Ende November stimmen wir über die Unternehmensverantwortungsinitiative ab. Im Gegensatz zu den kursierenden Behauptungen, diese Initiative betreffe nur die grossen (und damit immer schon auch bösen) «Konzerne» in der Schweiz, trifft diese Initiative weit mehr Unternehmen. Der Initiativentext ist klar: sie gilt «für alle Unternehmen mit Sitz in der Schweiz». Rücksicht auf KMU soll nur bei der Sorgfaltspflicht genommen werden können, aber selbst das ist dem Parlament überlassen. Die Haftung gilt hingegen für alle Unternehmen. Ebenso das rechtsstaatlich höchst bedenkliche Ansinnen, dass nicht mehr die Kläger die Schuld des Beklagten beweisen müssen, sondern der Beklagte müsste seine Unschuld beweisen. Ein gefundenes Fressen für amerikanische Anwaltskanzleien, die im Dienste ausländischer Konkurrenten Schweizer Unternehmen mit Klagen eindecken werden, um sie vom Markt zu verdrängen. Bis ein Schweizer Unternehmen dann seine Unschuld beweisen könnte, ziehen Jahre vorbei, während denen die Reputation auch schuldloser Unternehmen beschädigt ist. Jedes Unternehmen, das sich gegenüber solchen Prozessen absichern will – und muss –, wird diese Risiken auch weitergeben müssen, an Unternehmen, die für sie arbeiten oder ihnen zuliefern. Das sind dann öfters KMU.

Wenn nun schon in den Verbänden, die die Wirtschaft vertreten, kleine «gute» KMU gegen grosse «böse» Konzerne ausgespielt werden, dann hilft das nur den Initianten, und es schadet der Schweizer Wirtschaft ganz enorm. Die Ini­tiative ist gerade deshalb gefährlich, weil sie Ziele angibt, die man nicht bestreiten kann, aber Massnahmen bringt, die diese Ziele untergraben und nur der Schweiz schaden, ohne den Menschen zu helfen, die Hilfe brauchen.

Alle, denen die Schweizer Wirtschaft, Wohlstand für alle und Rechtssicherheit wichtige Anliegen sind, können eigentlich nur Nein zu dieser Initiative und Ja zum Gegenvorschlag sagen. In Abstimmungskämpfen wie diesem, wo eine Initiative mit ihren Grundsätzen auf hohe Zustimmung trifft, wäre es umso wichtiger, dass Unternehmerinnen und Unternehmer hinstehen und die Konsequenzen aufzeigen, die ein JA haben wird. Denn die Initiative erhält bis jetzt Zustimmungswerte, die nur dann zustande kommen, wenn sie auch in der politischen Mitte auf Akzeptanz trifft. Das ist hier der Fall.

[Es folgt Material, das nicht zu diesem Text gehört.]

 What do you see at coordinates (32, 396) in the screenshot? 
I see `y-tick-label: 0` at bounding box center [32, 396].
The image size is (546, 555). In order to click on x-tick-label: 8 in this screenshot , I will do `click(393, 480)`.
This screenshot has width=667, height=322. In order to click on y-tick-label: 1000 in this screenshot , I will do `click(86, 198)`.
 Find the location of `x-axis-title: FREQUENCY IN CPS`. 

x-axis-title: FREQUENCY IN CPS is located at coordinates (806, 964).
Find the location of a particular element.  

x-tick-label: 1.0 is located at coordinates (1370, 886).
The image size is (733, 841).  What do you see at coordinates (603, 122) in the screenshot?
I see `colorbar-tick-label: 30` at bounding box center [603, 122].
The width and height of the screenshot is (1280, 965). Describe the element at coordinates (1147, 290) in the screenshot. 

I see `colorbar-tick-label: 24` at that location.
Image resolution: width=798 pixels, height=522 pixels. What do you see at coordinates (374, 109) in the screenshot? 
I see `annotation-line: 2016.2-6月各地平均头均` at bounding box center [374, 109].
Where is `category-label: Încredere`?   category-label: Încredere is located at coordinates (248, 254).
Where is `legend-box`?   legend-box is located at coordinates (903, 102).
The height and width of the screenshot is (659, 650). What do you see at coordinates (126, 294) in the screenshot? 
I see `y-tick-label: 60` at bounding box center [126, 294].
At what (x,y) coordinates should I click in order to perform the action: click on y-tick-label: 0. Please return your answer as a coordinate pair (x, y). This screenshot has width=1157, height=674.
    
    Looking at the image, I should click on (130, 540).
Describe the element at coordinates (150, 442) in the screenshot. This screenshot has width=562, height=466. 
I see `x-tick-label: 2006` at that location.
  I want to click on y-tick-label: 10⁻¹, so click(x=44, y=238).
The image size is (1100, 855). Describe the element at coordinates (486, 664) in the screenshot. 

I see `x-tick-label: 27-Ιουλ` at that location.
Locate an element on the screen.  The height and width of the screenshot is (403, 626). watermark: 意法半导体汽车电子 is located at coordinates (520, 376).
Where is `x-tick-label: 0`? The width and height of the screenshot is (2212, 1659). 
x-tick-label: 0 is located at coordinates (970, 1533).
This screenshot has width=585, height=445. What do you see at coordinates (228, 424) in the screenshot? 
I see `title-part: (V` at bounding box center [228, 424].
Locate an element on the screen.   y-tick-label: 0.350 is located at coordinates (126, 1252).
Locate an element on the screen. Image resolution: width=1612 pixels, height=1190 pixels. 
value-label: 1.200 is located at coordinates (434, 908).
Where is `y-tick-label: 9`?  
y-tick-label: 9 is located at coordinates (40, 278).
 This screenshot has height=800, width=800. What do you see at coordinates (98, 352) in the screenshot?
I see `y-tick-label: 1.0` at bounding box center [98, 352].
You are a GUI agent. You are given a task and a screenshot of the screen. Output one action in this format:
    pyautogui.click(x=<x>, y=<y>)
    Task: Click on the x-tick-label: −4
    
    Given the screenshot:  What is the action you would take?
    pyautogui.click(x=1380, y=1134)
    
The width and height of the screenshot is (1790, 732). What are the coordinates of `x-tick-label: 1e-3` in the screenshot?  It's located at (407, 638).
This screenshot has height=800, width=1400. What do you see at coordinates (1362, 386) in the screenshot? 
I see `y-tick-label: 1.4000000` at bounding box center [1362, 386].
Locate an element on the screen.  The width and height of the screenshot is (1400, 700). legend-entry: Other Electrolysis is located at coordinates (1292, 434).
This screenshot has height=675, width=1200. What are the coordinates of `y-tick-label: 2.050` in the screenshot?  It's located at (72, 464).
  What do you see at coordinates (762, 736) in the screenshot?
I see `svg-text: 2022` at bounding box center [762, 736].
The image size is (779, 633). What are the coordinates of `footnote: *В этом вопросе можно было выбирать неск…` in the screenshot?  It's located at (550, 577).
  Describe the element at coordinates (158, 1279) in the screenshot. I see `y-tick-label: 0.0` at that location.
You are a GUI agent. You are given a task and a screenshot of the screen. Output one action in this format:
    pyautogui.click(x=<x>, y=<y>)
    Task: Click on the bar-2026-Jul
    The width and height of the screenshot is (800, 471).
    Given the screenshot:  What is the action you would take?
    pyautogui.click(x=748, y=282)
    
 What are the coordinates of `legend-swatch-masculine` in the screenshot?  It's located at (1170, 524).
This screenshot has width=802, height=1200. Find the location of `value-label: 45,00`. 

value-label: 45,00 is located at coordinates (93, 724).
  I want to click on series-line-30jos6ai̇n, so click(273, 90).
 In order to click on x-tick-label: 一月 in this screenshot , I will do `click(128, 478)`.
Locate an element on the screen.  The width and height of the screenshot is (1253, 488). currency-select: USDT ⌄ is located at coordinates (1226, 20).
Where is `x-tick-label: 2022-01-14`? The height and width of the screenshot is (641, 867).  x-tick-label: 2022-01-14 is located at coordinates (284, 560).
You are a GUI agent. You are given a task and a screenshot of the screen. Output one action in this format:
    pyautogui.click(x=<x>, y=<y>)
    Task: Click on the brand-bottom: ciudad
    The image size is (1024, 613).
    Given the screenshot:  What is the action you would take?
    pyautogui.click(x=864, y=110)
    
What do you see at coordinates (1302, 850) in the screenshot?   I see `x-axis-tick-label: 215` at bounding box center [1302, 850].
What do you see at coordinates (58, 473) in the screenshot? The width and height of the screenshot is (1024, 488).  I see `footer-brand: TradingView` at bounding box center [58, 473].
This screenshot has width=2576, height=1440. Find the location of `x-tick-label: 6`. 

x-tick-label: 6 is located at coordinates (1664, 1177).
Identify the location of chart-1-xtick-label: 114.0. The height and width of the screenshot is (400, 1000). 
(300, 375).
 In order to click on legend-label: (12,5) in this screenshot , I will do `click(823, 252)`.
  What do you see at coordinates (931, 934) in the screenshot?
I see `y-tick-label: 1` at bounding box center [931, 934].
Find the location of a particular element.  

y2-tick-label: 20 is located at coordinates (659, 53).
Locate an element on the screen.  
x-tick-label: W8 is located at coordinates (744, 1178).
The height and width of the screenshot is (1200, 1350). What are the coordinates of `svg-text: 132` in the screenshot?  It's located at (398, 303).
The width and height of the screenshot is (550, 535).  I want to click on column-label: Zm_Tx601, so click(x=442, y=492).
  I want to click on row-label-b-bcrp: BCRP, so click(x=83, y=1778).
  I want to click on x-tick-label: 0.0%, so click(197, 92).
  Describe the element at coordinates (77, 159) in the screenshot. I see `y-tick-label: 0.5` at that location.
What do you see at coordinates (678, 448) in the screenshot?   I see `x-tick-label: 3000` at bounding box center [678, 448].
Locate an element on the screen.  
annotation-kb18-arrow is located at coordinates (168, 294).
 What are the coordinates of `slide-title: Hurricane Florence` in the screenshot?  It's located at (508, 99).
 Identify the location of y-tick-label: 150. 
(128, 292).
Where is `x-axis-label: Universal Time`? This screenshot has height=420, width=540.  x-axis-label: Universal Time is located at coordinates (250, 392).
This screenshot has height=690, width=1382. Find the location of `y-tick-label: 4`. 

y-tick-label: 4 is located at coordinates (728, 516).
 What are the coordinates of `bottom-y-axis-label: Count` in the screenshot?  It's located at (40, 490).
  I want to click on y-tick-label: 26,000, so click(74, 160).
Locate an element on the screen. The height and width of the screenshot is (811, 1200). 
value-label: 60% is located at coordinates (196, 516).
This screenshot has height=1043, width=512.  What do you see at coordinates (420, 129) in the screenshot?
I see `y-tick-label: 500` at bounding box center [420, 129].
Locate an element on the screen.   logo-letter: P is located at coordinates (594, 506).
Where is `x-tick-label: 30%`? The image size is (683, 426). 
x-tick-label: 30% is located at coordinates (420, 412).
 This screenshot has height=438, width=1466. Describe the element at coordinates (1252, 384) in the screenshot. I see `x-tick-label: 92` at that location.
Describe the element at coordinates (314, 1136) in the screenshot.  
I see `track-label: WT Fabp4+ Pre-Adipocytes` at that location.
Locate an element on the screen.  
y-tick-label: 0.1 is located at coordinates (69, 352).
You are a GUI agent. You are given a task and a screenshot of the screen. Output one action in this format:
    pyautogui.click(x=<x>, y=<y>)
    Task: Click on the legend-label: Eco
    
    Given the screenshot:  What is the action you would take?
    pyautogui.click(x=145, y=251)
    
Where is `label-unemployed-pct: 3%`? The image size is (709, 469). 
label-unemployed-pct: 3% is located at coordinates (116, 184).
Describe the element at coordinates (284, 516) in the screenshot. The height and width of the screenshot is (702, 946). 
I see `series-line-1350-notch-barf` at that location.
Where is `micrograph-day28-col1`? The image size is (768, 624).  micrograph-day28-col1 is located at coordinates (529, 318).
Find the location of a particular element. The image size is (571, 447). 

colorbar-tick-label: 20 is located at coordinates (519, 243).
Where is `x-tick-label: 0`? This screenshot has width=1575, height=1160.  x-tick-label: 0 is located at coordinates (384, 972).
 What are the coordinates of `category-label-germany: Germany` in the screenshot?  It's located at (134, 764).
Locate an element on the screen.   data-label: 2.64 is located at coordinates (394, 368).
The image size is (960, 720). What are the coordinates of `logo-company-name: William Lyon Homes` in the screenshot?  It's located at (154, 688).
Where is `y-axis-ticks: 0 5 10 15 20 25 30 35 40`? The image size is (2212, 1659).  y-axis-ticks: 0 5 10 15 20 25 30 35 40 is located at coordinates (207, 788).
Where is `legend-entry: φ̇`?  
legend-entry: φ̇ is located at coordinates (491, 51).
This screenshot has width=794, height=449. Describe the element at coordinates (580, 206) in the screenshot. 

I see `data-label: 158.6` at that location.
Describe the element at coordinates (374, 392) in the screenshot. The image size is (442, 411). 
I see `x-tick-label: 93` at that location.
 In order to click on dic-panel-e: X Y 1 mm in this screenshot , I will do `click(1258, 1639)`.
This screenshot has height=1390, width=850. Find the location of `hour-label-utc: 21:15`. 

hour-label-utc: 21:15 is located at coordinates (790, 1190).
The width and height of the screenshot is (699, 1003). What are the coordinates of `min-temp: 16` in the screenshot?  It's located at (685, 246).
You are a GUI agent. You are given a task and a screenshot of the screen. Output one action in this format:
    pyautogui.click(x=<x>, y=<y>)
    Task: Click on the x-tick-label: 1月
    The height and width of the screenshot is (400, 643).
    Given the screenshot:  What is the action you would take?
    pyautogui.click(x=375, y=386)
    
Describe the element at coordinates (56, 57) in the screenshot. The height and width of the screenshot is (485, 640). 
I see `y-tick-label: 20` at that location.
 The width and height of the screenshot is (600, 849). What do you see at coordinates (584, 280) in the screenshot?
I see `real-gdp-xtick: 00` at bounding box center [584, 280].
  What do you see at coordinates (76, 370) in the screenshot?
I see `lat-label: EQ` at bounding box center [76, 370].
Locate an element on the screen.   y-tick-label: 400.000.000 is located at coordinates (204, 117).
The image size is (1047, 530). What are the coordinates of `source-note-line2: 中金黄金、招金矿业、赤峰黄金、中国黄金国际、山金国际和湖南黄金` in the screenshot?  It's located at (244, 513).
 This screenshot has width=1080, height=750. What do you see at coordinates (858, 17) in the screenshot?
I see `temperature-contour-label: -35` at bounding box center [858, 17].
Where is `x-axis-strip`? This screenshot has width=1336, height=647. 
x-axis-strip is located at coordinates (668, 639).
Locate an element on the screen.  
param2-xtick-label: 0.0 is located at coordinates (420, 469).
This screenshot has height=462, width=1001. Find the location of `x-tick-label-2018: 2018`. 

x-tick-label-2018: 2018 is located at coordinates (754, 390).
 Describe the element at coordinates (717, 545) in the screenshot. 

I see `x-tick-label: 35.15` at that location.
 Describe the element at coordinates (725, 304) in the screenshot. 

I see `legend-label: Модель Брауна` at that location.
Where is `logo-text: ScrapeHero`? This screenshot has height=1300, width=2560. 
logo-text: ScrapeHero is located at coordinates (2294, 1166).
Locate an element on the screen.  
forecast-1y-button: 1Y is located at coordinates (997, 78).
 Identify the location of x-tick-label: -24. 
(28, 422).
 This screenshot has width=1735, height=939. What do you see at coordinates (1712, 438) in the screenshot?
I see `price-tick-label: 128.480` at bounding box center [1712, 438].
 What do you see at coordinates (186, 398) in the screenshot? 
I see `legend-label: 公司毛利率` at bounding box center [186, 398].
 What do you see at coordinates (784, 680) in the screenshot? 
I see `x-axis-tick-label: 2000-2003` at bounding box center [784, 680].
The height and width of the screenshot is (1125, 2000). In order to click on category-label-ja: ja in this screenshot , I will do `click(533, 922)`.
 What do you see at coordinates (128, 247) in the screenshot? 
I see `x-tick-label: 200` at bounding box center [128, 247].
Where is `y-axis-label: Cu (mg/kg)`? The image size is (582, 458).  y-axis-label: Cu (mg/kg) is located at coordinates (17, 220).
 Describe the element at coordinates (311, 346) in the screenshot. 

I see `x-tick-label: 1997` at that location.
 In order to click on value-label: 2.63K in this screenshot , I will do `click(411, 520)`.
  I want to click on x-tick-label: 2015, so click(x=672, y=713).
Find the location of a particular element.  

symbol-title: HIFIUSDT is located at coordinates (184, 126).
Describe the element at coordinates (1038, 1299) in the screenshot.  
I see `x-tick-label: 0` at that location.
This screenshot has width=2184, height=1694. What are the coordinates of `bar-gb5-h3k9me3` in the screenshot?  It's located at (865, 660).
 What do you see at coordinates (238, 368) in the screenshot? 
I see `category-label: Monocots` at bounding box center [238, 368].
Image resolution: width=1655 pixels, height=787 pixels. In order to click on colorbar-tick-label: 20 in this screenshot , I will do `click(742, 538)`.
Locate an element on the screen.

Umso ärgerlicher ist es, wenn Exponenten von wichtigen Wirtschaftsverbänden sich gegenteilig, ja sogar abschätzig gegenüber andern Verbandsvertretern äussern. Solche Äusserungen werden dankbar von den Initianten aufgenommen, um zu zeigen, dass ihre Initiative nicht wirtschaftsfeindlich sei.

Die Schweiz verdankt einen wesentlichen Teil ihres Wohlstandes grossen international wettbewerbsfähigen Unternehmen. Die KMU sind ihrerseits enorm darauf angewiesen, dass in der Schweiz solche grossen Unternehmen ihren Standort haben. Wer das Narrativ der «guten Kleinen» gegen die «bösen Grossen» immer wieder bemüht, der schadet allen, nicht nur denen, die er an den Pranger stellt. «Gute Unternehmen» sind wettbewerbsfähige Unternehmen, die verantwortungsvoll wirtschaften und ihre soziale Verantwortung wahrnehmen. Diese Qualitäten hängen nicht von der Grösse von Unternehmen ab, sondern von den Entscheidungsträgern und Führungskräften in den Unternehmen. Es gibt schlechte «kleine» Unternehmen und sehr gute «grosse». Es gibt fähigere Politiker/innen und weniger begabte. Es gibt bessere Exponenten von Wirtschaftsverbänden und andere. Entscheidend in diesem Abstimmungskampf wird sein, ob sich Exponenten der Wirtschaft gegeneinander ausspielen lassen oder nicht. Es bleiben noch ein paar Wochen, um die Mehrheit der Schweizerinnen und Schweizer davon zu überzeugen, dass die UVI gut abzulehnen ist. Wer den Menschen in den Schwellen- und Entwicklungsländern wirklich helfen will, muss die Aktivitäten von Schweizer Unternehmen in diesen Ländern fördern, statt diese unter Generalverdacht zu stellen und vom Markt zu drängen. Ein Nein zur UVI dient allen. Die Initiative ist gut gemeint. Und damit das Gegenteil von gut.

*Der Zuger CVP-Nationalrat Gerhard Pfister präsidiert seit 2016 die CVP Schweiz.